__Data shown__.
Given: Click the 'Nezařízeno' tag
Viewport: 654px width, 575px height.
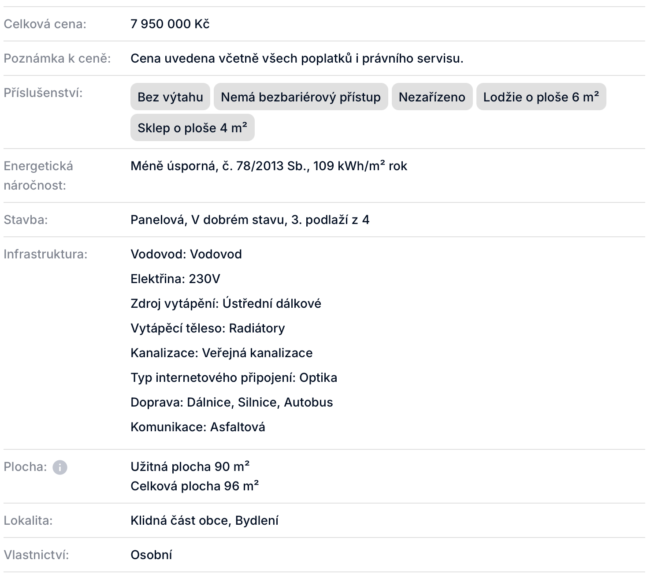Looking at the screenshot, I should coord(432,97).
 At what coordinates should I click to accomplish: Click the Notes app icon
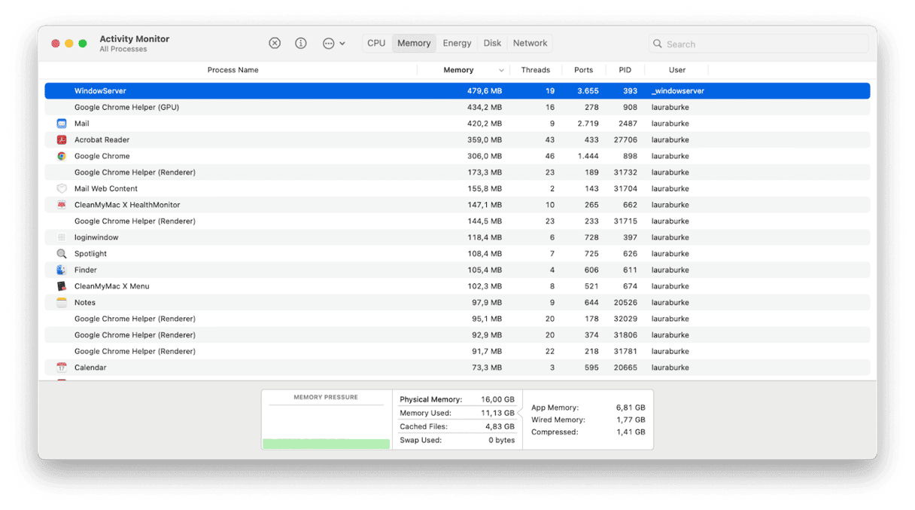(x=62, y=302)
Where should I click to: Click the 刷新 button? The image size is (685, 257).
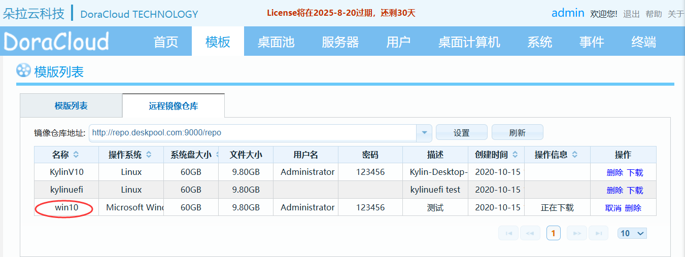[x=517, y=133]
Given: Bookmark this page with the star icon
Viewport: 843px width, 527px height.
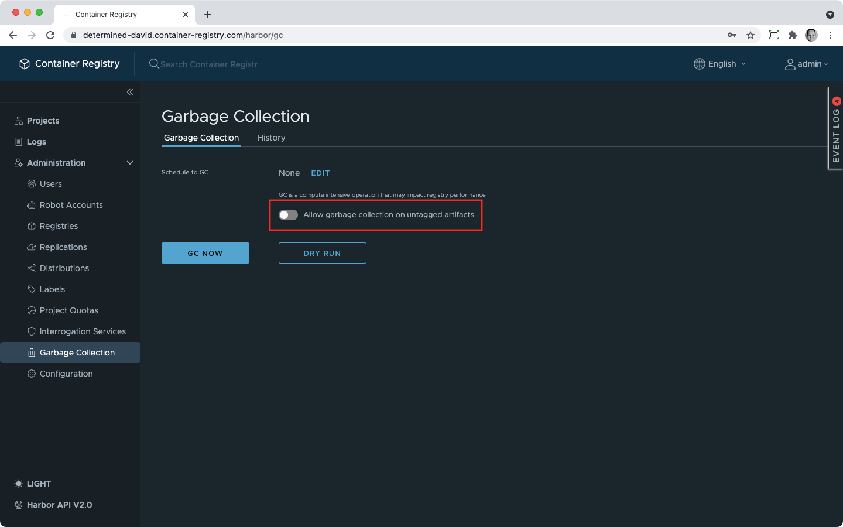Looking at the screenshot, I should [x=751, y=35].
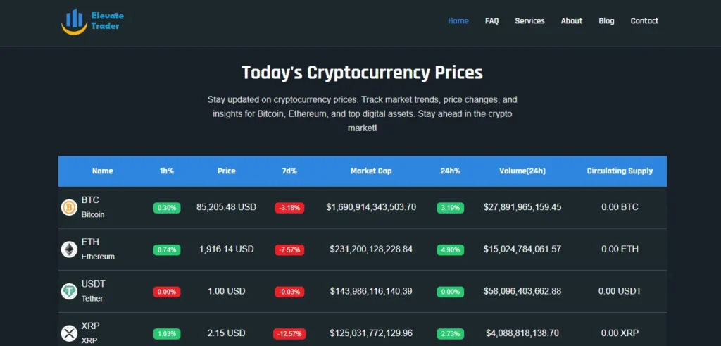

__Problem requirements__. Repeat, exactly and with no pictures, each line from the line that holds "Given: Bookmark this page with the star icon" through the last line of the records above.

__Response to this task__.
Given: Bookmark this page with the star icon
Viewport: 843px width, 527px height.
Looking at the screenshot, I should [x=751, y=35].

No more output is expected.